The United States is unlikely to become North Korea – even as Trump attempts to mimic the patrimonialism on the Kim family, and the Republican Party obsequiously praises of him as their Dear Leader. The U.S is far too integrated into the global economy and is far too instinctively liberal2 to be changed in the way the administration may wish. But they will do a lot of damage to both people’s livelihoods and make the world a far more dangerous place. Trade, after all, is a relief value for global tensions.
With this they may not care. With the fervour of revolutionaries, the administration is driven by their absolutism. And through this absolutism the superficial calculation they have made is that if freer trade created a world they find difficult to handle, then trade must be inhibited to achieve mental relief. They’re unlikely to be swayed from this perspective.
The deep emotional immaturity of these people cannot be overstated.
Because both politics – and being human – is not about absolutes. It’s about understanding the complex web of ideas, interests, incentives, traditions and evolving cultural forces that comprise humanity and seeking to find some workable way to produce decent outcomes. Of finding ways to balance the advantages of trade with our dispositional requirements for surety and stability.
And this requires maturity. There is no perfect, bad stuff happens, terrible ideas occasionally gain prominence, we learn from these and try to improve instead. All change isn’t positive, there are good and tested reasons why culture and traditions become embedded, and there are good reasons why we should exercise individual and political restraint. There are also good reasons why change is sometimes necessary.

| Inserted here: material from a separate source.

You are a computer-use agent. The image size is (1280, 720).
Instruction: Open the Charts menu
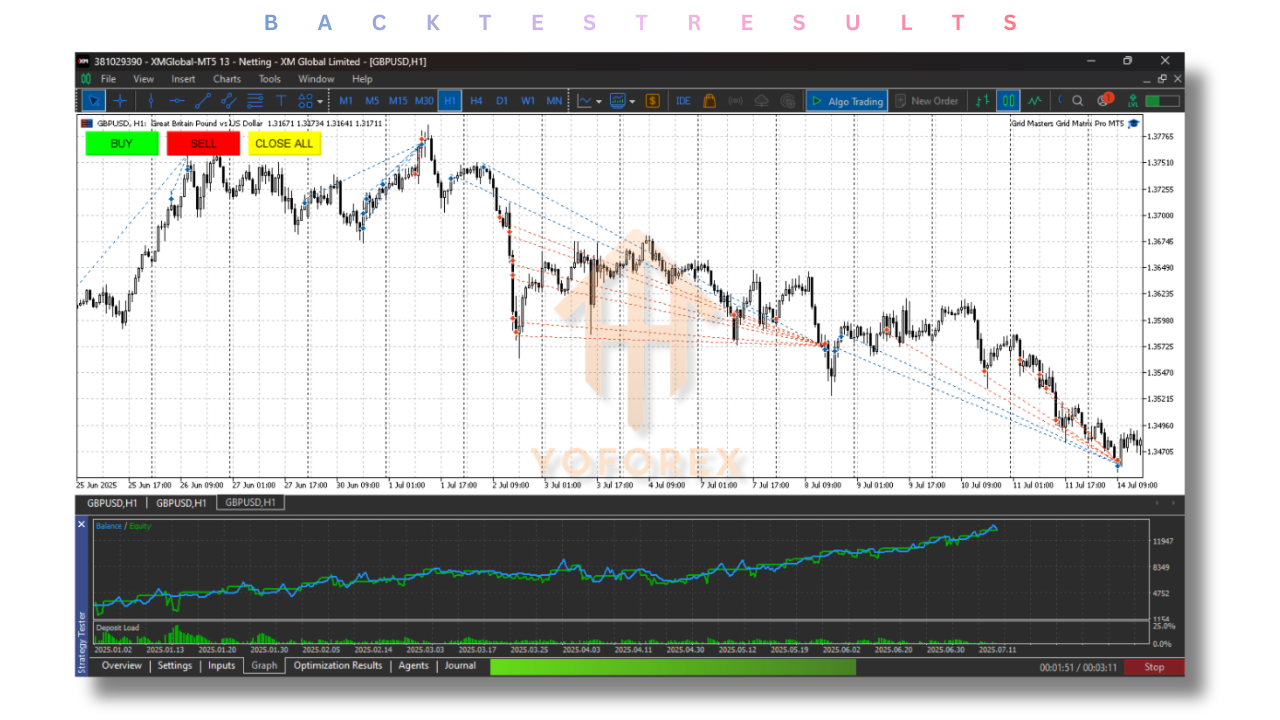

It’s our responsibility to make assessments about these things – on both a personal level and through the collective of our polities. As adults we are afforded the duty to think about our societies, think about our personal behaviour, and demonstrate character in the face of things not always being to our liking. We should be capable of navigating a plural world, and hold competing thoughts in our heads simultaneously.
Upheavals like Trumpism occur when we abandon these critical faculties. When we think that we can make the Earth stop spinning – when we think there’s a single figure who can produce a perfect future. When our overcorrections are so unhinged and so incontinent that they don’t alleviate the ordeal of change, but accelerate it instead.
There’s an bigger argument here about how what is sold as social progress is also often highly reactionary. Some of which I wrote about in Problematic Progressivism.
Actual liberalism. Not the ridiculous American definition.